Fig. 3: TAUT loss impairs myeloid leukaemia initiation and propagation in mouse models.
From: Taurine from tumour niche drives glycolysis to promote leukaemogenesis
a, Relative Slc6a6 mRNA expression in whole bone marrow cells from Slc6a6+/+ (+/+) and Slc6a6−/− (−/−) mice. Data are mean ± s.d. n = 3 replicates per cohort. b, Taurine in normal bone marrow cells. Data are mean ± s.e.m. n = 6 pelvic bones from three animals per cohort; data were combined from two independent experiments. c,d, The experimental strategy (c) and primary bcCML survival curve (d). n = 12 (+/+) and n = 11 (−/−). Data were combined from three independent experiments. e, CFU analysis of Lin− bcCML cells from primary transplants.
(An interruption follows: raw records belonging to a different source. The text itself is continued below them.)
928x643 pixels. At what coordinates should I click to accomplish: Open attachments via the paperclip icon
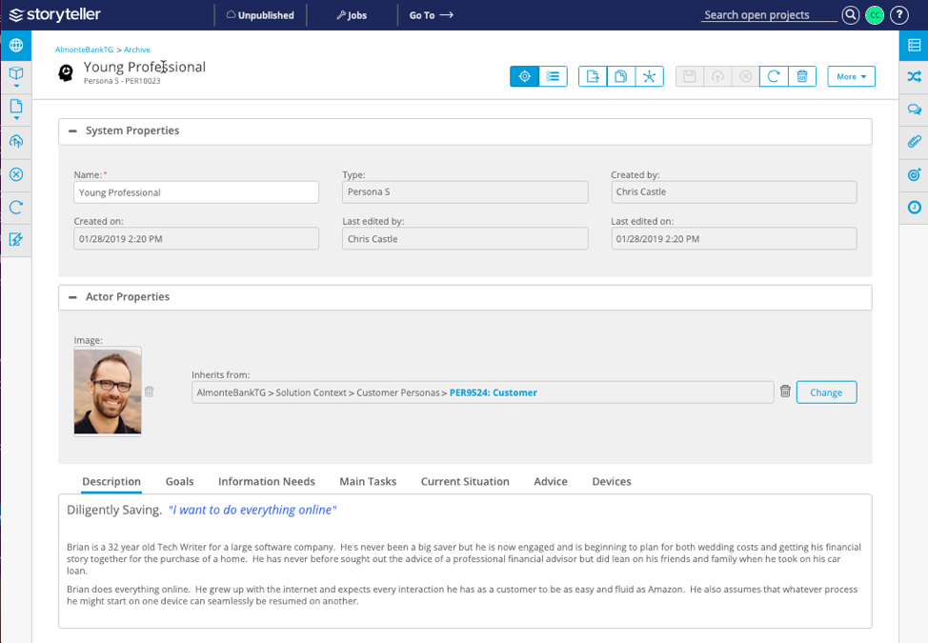pyautogui.click(x=914, y=142)
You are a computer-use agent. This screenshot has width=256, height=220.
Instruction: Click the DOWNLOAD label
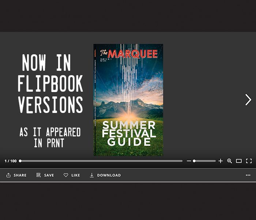tap(109, 175)
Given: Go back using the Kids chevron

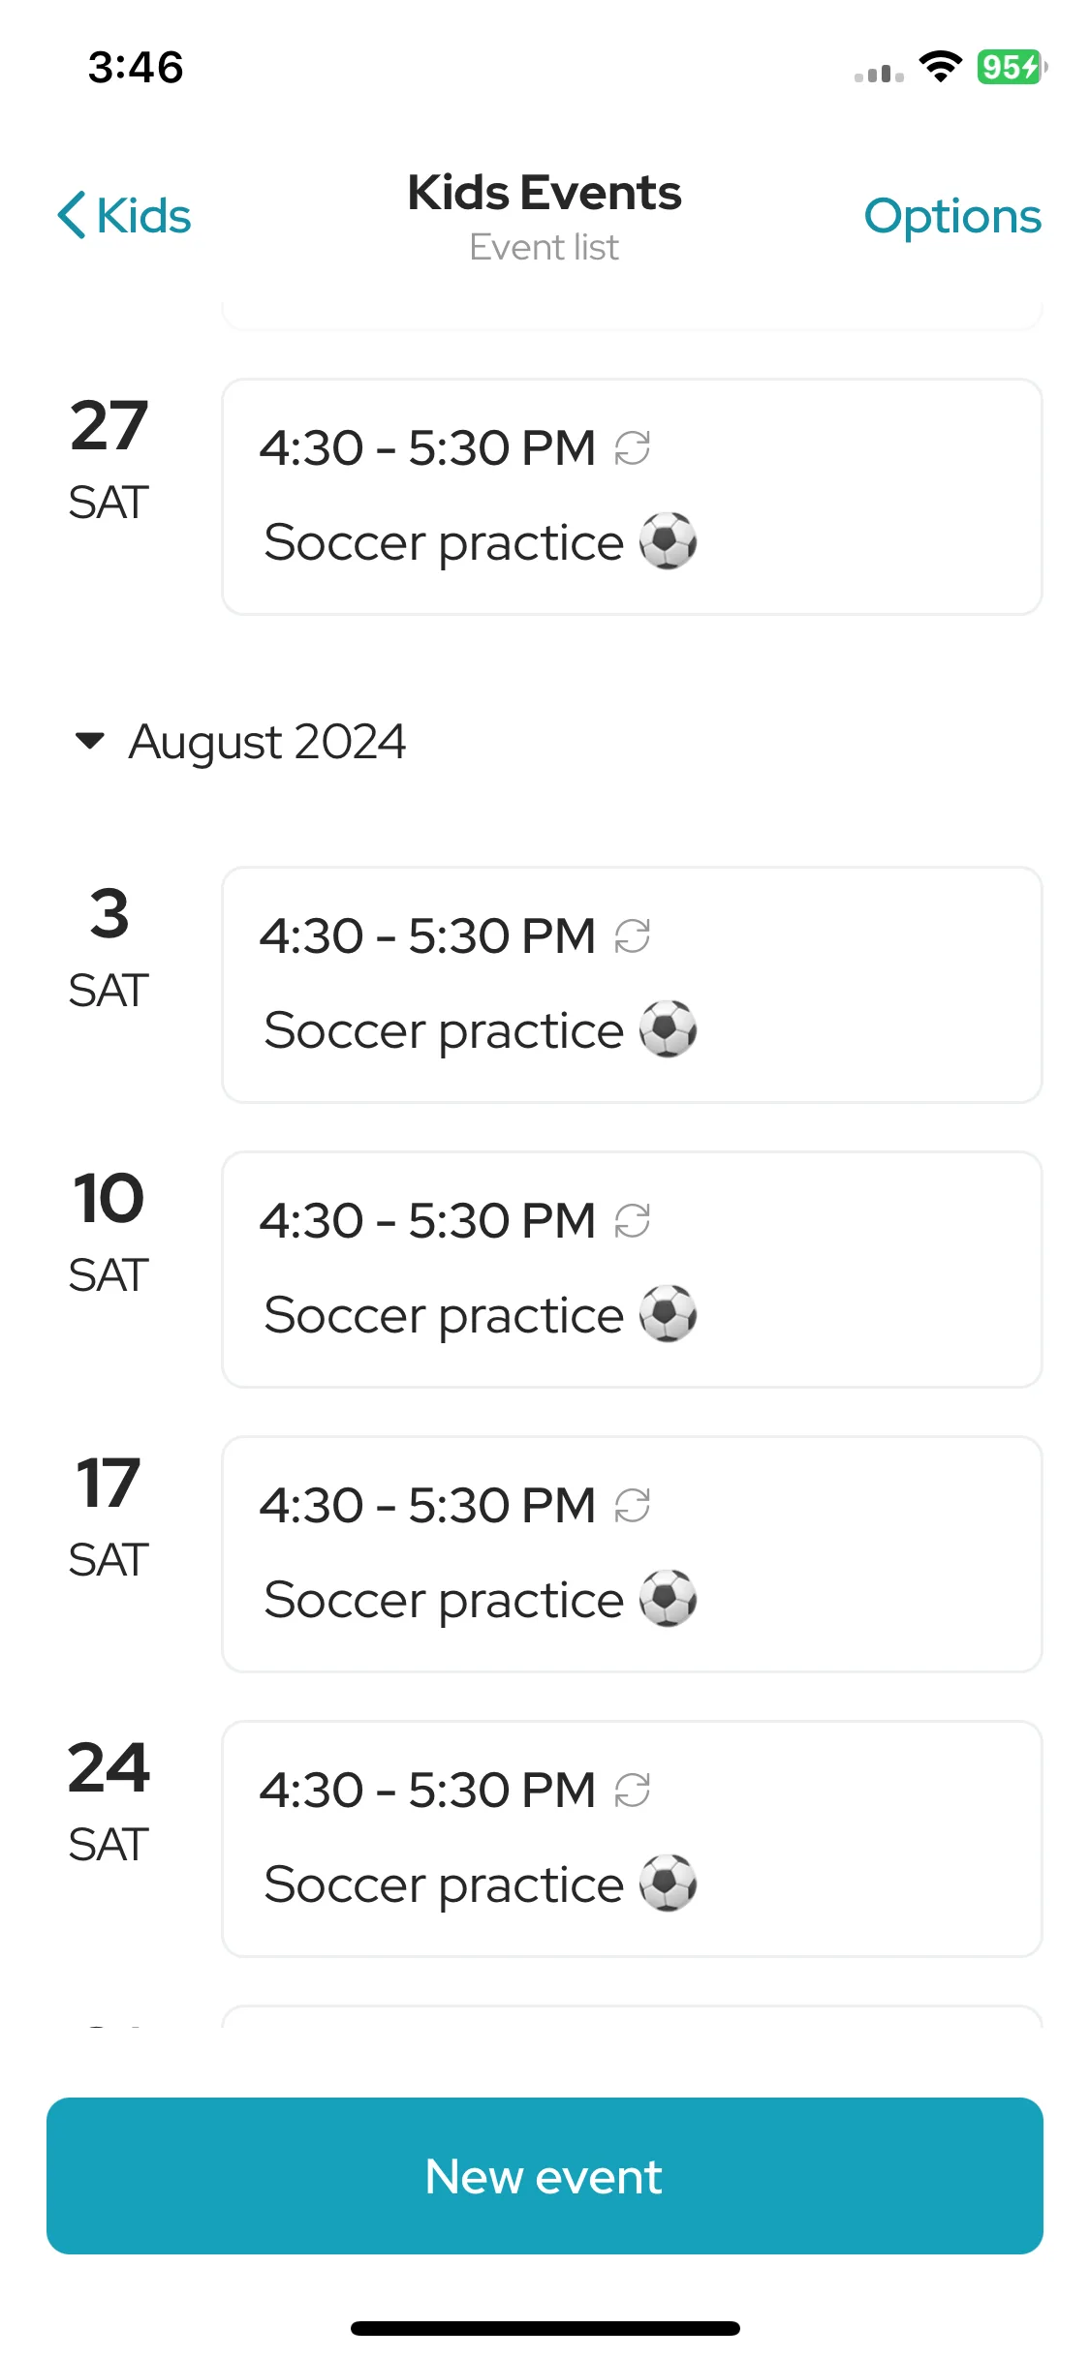Looking at the screenshot, I should (73, 215).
Data are mean ± s.d. n = 3 culture wells per cohort. f, Survival curve of secondary bcCML transplants. n = 11 (+/+) and n = 10 (−/−); data were combined from two independent experiments. g, CFU of Lin− cells from secondary transplants. Data are mean ± s.d. n = 3 independent culture wells per cohort. h, Taurine in Lin− LSCs. Data are mean ± s.e.m. n = 8 independent replicates per cohort from two independent samples. i,j, The experimental strategy (i) and survival curve (j) show the impact of TAUT loss on de novo MLL-AF9-driven AML. n = 17 (+/+) and n = 20 (−/−); data were combined from four independent experiments. k, Taurine in KIT+ AML cells. Data are mean ± s.e.m. n = 4 animals per cohort. l, CFU analysis of KIT+ AML cells. Data are mean ± s.d. n = 3 culture wells per cohort. m,n, Experimental strategy (m) and survival curve (n), showing the impact of TAUT loss on de novo AML-ETO9a-driven AML. n = 7 (+/+) and n = 10 (−/−). Data were combined from two independent experiments. o, Representative FACS plots and quantification of the Lin−CD150−SCA1+FLT3+ bcCML stem cell frequency in the bone marrow (left) and spleen (right) of recipients. Data are mean ± s.e.m. n = 11 animals per cohort. Data were combined from three independent experiments. p, Representative FACS plots and quantification of early apoptosis and necrosis in bcCML at 14 days after transplant. Data are mean ± s.e.m. n = 8 animals per cohort. Data were combined from two independent experiments. q, Representative FACS plots and graph showing the frequency of in vivo BrdU incorporation in bcCML. Data are mean ± s.e.m. n = 3 animals per cohort. Statistical analysis was performed using unpaired two-tailed Student’s t-tests (b, e, g, h, k, l and o–q) and log-rank tests (d, f, j and n). The mouse images in c, i and m are adapted from ref. 6, Springer Nature America.